**Set task**
Swap "Instruction:" for "Goal:" in every item below, and reproduce the lines with nothing else changed.

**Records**
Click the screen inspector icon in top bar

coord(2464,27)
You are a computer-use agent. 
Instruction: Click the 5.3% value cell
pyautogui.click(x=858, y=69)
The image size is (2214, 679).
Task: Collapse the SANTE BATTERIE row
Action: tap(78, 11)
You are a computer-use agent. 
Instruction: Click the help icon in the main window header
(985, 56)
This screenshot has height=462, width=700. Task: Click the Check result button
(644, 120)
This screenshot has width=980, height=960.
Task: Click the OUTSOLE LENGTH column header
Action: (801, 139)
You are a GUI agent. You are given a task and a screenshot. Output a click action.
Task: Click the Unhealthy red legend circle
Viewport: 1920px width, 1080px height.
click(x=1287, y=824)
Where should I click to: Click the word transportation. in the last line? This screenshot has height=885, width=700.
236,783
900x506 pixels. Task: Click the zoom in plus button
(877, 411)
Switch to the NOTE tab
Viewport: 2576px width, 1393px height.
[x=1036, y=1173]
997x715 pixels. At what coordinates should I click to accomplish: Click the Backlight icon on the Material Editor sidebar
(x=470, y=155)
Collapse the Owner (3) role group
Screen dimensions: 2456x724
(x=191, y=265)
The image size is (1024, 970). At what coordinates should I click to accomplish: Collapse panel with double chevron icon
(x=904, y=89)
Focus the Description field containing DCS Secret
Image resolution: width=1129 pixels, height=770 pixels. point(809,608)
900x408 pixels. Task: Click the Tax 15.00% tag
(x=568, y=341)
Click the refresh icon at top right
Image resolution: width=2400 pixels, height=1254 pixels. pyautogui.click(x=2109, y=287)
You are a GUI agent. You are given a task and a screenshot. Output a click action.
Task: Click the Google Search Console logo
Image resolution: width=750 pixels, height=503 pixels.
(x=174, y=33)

**Full response**
Click the screen inspector icon in top bar

coord(2464,27)
You are a computer-use agent. 
Goal: Click the 5.3% value cell
pyautogui.click(x=858, y=69)
The image size is (2214, 679).
Task: Collapse the SANTE BATTERIE row
Action: tap(78, 11)
You are a computer-use agent. 
Goal: Click the help icon in the main window header
(985, 56)
This screenshot has height=462, width=700. Task: Click the Check result button
(644, 120)
This screenshot has width=980, height=960.
Task: Click the OUTSOLE LENGTH column header
Action: (801, 139)
You are a GUI agent. You are given a task and a screenshot. Output a click action.
Task: Click the Unhealthy red legend circle
Viewport: 1920px width, 1080px height.
click(x=1287, y=824)
Where should I click to: Click the word transportation. in the last line? This screenshot has height=885, width=700.
236,783
900x506 pixels. Task: Click the zoom in plus button
(877, 411)
Switch to the NOTE tab
Viewport: 2576px width, 1393px height.
[x=1036, y=1173]
997x715 pixels. At what coordinates should I click to accomplish: Click the Backlight icon on the Material Editor sidebar
(x=470, y=155)
Collapse the Owner (3) role group
Screen dimensions: 2456x724
(x=191, y=265)
The image size is (1024, 970). At what coordinates should I click to accomplish: Collapse panel with double chevron icon
(x=904, y=89)
Focus the Description field containing DCS Secret
Image resolution: width=1129 pixels, height=770 pixels. point(809,608)
900x408 pixels. Task: Click the Tax 15.00% tag
(x=568, y=341)
Click the refresh icon at top right
Image resolution: width=2400 pixels, height=1254 pixels. pyautogui.click(x=2109, y=287)
You are a GUI agent. You are given a task and a screenshot. Output a click action.
Task: Click the Google Search Console logo
Image resolution: width=750 pixels, height=503 pixels.
(x=174, y=33)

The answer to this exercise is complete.